NIC Bank net profit dips by 3.5pc, increases loan loss provision, lender

Loan loss provisions swell by 120 per cent to its current Sh3.7 billion in the period under review from Sh1.6 billion reported previously.

 

The lender says the additional provisions were taken to support the non-performing loans of a few large corporate customers that were impaired in the previous year, 2015.

Loan loss provisions swell by 120 per cent to its current Sh3.7 billion in the period under review from Sh1.6 billion reported previously (2015).

The overall non-performing loans (NPL) ratio, however, declined year on year from 11.2 per cent to 10.8 per cent.

“2016 was a challenging year with various factors impacting our operating environment but our strategic shift to reach more retail and SME businesses, as well as branch expansion, continued to drive our performance,” NIC Bank’s Group Managing Director, John Gachora, told shareholders in Nairobi.

He added: “NIC Bank continued to roll out strategic partnerships over the course of the year to drive business growth especially around Asset Finance where we continue to be the clear leaders.”

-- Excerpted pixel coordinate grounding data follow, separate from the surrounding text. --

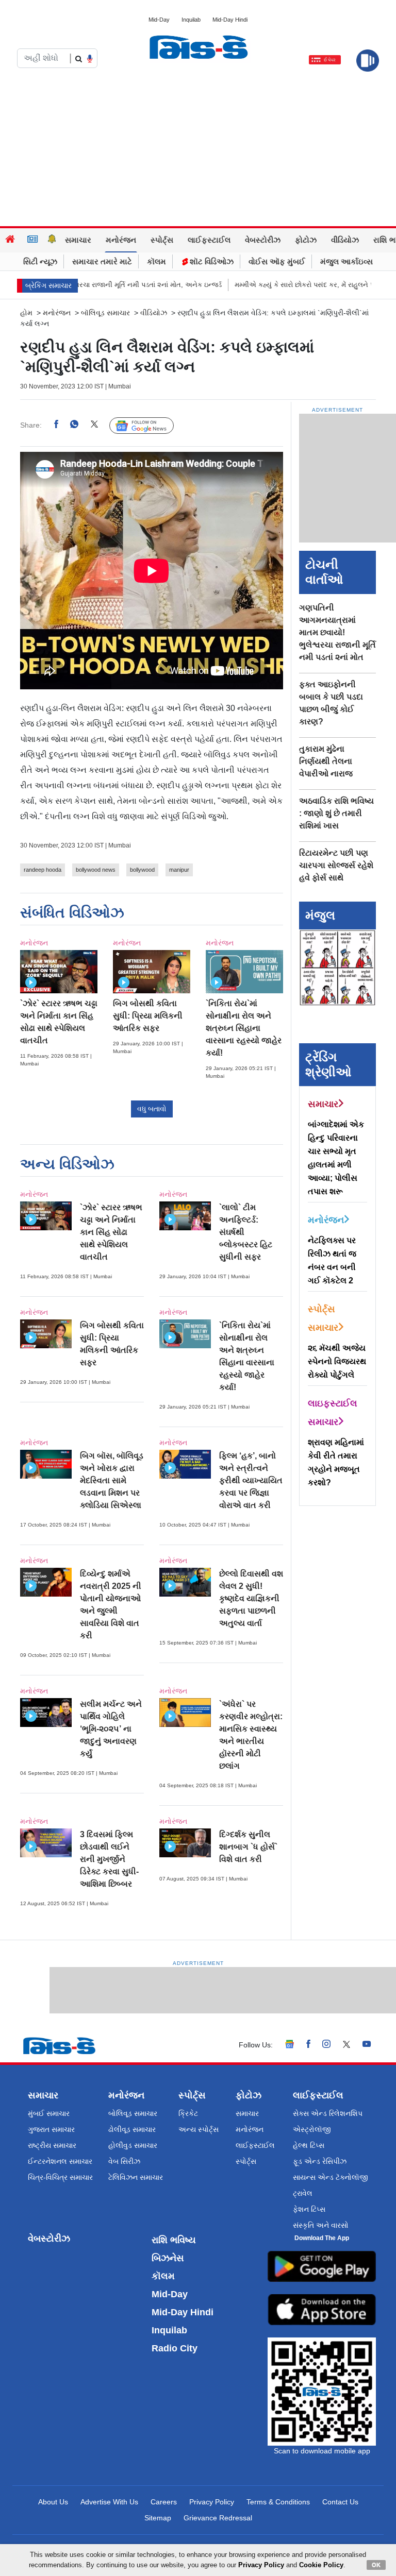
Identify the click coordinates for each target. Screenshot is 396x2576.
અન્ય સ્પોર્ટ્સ (198, 2129)
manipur (179, 870)
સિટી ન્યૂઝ (40, 261)
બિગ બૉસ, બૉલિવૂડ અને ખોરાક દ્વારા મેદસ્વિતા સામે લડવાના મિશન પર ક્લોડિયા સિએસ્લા (111, 1480)
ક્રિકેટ (188, 2113)
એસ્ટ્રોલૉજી (312, 2129)
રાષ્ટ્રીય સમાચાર (52, 2145)
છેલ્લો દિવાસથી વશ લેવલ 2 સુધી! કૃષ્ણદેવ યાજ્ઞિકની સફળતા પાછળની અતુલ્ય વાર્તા (251, 1598)
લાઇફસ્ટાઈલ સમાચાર (332, 1412)
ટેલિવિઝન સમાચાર (135, 2177)
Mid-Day (159, 19)
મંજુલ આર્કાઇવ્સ (346, 261)
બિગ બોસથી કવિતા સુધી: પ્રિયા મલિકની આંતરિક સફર (148, 1015)
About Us (53, 2502)
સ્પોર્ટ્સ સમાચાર (323, 1318)
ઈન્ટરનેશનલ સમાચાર (60, 2161)
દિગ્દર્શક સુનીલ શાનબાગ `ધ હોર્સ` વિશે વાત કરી (248, 1846)
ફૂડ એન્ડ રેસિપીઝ (319, 2161)
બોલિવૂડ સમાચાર (132, 2113)
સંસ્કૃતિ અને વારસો (321, 2225)
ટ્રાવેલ (302, 2193)
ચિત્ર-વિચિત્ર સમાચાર (60, 2177)
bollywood (142, 870)
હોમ (26, 313)
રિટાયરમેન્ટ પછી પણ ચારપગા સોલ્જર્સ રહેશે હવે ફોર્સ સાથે (336, 865)
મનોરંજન (121, 239)
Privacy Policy (211, 2502)
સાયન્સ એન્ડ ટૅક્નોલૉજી (330, 2177)
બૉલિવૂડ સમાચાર (105, 313)
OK (376, 2565)
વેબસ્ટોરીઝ (262, 239)
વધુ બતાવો (152, 1109)
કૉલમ (156, 261)
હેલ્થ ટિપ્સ (308, 2145)
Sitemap (157, 2518)
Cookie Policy (321, 2565)
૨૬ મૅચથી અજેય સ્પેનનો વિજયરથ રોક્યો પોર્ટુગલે (337, 1361)
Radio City (174, 2348)
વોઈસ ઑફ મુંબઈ (277, 261)
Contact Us (340, 2502)
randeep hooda (42, 870)
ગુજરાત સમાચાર (51, 2129)
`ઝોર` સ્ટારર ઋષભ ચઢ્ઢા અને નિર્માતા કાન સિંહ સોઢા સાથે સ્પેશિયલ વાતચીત (111, 1232)
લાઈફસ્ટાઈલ (209, 239)
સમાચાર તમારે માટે (102, 261)
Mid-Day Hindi (230, 19)
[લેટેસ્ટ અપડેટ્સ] (52, 240)
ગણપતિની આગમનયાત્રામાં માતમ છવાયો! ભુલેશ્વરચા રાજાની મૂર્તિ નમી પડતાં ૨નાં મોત (337, 632)
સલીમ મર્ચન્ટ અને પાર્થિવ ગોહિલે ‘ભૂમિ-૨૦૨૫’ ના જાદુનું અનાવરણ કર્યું (111, 1729)
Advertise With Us (109, 2502)
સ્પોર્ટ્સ (162, 239)
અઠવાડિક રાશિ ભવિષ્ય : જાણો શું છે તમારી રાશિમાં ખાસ (336, 813)
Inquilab (191, 19)
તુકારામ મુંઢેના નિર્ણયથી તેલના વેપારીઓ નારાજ (326, 761)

On flipside, the lender’s total assets increased by Sh3.7 billion, while customer deposits remained flat. The bank’s loan portfolio went up by 8.5 percent and now stands at Sh15 billion against a Sh13 billion mark last trading period.

Imperial bank depositors

In June 2016, the Kenya Deposit Insurance Corporation (KDIC) appointed NIC Bank to act as the Assets and Liabilities Consultant for Imperial Bank Limited (in Receivership).

The mandate included, amongst others, an assessment of the quality of Imperial Bank assets and liabilities, disbursement of funds to depositors and other advisory services to KDIC.

So far the bank has disbursed more than Sh10 billion to Imperial Bank depositors.

“The Bank is consolidating its business and relooking at our strategy on the back of the interest rate capping law. The Bank remains a strong institution and has fully complied with the new law, We are re-evaluating our business in this new operating environment and we will be rolling out new products and services to ensure we continue being competitive by investing more in our digital platforms,” Gachora said.

Gachora noted the full effects of the new law would start being felt in the first quarter of 2017 results. The bank declared a first and final dividend of Sh1.25 per share.